We’re all kids, for crying out loud

Children have long been used as props in political campaigns – it’s one of the most obvious, eye-rolling cliches of the lot. But it’s unusual for a candidate to boast of having sired, or given birth to, three to four times the national average number of children. Which is what Republican presidential candidates have tried to do in recent weeks, clambering over each other while trying to prove they have given birth to more Americans than their competitors.

In the televised debate, first up was the former Pennsylvanian senator Rick Santorum, a Catholic, who clocked in with the highest number of kids at seven. Then Mitt Romney, a former governor of Massachusetts, and a Mormon, declared he had five sons, five daughters-in-law and 16 grandkids. Minnesota’s tea party heroine, Michele Bachmann, upped the stakes by revealing not only does she have five children of her own, but she has fostered 23 kids with her husband. But the Texan congressman and doctor Ron Paul, who also has five kids, then threw an additional 4000 children into the ring – admittedly, he only delivered them, but he still claims them as his own.

It was a progeny smack-down. Between them, the six candidates and prospects had 34 children – or 57 if you include Bachmann’s foster children. And 4057 if you include Paul’s babies. The reason these Republicans have been touting their family credentials is, most obviously, to align themselves with politically powerful religious conservatives – who have a higher fertility rate, and generally oppose abortion in any circumstances – and away from secular libertarianism. They will birth a new America. One with high employment, a low deficit and lots of babies. And no Barack Obama.

Yet the kid competition was curious because it is so out of step with most Americans – fertility has been declining for decades in the US and has been held steady only by an increase in immigrant births and babies born out of wedlock. People with large families are often viewed today as slightly odd, or masochistic. Even in pop culture, the fuzzy, warm depictions of large families – like The Waltons, Eight Is Enough, or The Brady Bunch – have been replaced by freak-show reality TV programs featuring the odd Octomom (14 kids) and the bitter, self-absorbed Jon & Kate Plus 8. In contrast, 2004 US census data shows the average US family has 1.86 children. The same is true here, too – the average Australian woman has 1.9 kids.

You might think all of this provides a stark contrast to our political scene, where our first female Prime Minister has no children, and is not married. We pride ourselves on being more secular, and progressive than America. Yet Julia Gillard’s living arrangements are frequently described as somehow suspect, or at least unusual, and her partner is regularly, and unfairly, pilloried. We cannot seem to let up on the fact that Gillard and Tim Mathieson are not married – 60 Minutes asked them if they loved each other recently, this paper took a poll on whether Mathieson should ”stop talking about it and just propose to Julia now” (41 per cent said yes, 59 per cent said no). Journalists grill them relentlessly about wedding plans: Mathieson says he would like to, but would do the asking; Gillard has replied that this is something that you do for ”yourselves, not for anything to do with political cycles”.

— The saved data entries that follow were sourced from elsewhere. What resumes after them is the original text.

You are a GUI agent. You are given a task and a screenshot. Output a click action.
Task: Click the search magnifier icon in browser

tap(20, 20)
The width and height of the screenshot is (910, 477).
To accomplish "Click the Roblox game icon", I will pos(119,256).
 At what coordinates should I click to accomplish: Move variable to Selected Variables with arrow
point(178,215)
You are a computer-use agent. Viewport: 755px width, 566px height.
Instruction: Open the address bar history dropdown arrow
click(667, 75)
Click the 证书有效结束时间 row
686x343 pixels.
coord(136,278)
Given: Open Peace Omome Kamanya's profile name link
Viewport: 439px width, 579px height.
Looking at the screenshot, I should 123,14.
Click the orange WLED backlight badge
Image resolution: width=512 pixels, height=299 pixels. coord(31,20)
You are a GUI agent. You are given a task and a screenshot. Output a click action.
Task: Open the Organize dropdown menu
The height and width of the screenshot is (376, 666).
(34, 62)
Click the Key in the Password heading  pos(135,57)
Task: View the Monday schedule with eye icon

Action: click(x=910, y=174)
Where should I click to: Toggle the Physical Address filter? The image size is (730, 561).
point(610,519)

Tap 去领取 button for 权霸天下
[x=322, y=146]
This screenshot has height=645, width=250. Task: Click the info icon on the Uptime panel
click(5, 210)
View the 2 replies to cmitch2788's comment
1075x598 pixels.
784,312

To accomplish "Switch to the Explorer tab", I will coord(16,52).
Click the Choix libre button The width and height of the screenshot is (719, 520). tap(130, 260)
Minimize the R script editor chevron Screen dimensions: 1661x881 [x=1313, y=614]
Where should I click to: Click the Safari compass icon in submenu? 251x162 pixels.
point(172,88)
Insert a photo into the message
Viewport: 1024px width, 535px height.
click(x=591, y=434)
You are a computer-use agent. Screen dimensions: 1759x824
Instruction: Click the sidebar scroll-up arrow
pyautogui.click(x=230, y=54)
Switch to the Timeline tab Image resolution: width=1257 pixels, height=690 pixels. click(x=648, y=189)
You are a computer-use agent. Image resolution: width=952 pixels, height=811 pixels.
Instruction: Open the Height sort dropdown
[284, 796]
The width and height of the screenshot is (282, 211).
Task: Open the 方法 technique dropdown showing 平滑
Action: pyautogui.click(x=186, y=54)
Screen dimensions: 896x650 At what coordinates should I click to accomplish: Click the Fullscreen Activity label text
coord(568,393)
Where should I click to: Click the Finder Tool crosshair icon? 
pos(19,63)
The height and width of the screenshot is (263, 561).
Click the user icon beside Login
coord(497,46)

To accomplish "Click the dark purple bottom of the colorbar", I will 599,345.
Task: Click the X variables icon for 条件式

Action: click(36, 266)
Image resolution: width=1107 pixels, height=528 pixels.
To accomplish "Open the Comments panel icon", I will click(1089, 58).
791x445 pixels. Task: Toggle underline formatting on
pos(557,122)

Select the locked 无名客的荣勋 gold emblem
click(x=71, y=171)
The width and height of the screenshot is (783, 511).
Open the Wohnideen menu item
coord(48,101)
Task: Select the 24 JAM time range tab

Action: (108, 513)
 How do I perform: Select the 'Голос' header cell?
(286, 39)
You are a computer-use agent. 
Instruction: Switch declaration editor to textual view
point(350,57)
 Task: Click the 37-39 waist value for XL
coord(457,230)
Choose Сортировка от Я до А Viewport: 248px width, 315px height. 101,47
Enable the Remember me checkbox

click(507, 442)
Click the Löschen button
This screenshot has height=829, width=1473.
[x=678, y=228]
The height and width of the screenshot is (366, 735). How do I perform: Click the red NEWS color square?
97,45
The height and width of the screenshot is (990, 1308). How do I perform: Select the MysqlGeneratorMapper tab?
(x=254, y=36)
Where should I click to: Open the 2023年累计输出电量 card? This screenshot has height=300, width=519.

Which is fair enough. Why won’t we let up? Why be so intrusive? Because, in truth, Gillard is not unusual. You could argue that she is almost more in line with modern women of Australia than Bachmann is with those in America.

The General Social Survey shows the number of childless women is on the rise globally – and fewer people care. In 2002 most adults disagreed that people without kids ”lead empty lives” – 59 per cent, up from 39 per cent in 1988.

A 2007 Pew Research Centre Study found only 41 per cent of adults thought children were critical for a successful marriage – down from 65 per cent in 1990. Half of those polled thought the fact fewer women were having children made no difference to our society. In Australia, the number of women who had no children increased from 27.6 per cent in 1986, to 40.1 per cent in 2006. (Some of this was due to delaying childbirth – but the number of women aged 40-44 without kids had still gone up from 9 per cent to 15.1 per cent.)

It’s not just the lack of kids but also the lack of a wedding ring that continues to niggle some commentators. In 2011 we still appear to struggle with the fact that a leader can be in a de facto relationship. The most recent research finds de facto relationships are as healthy and happy as married couples in most circumstances – though we continue to assume marriage makes people better off. An Australian study of more than 6000 first marriages performed between 1945 and 2000 found that while decades ago, cohabiting before marriage increased the risk of divorce, now it reduces it.

Rather than being criticised, Gillard should be recognised as part of a growing group of women in Western cultures who live with their partners and/or do not have children – largely through choice (although opportunity and fertility also play a part).

On a global stage, Gillard’s gender makes her unusual as a leader. But her personal circumstances do not set her apart as a woman. What she should be judged on is how well she can lead the country – a massive task she is fumbling.

Julia Gillard might not have delivered 4000 babies, but she’s got 26.4 million of us on her hands now. That’s plenty.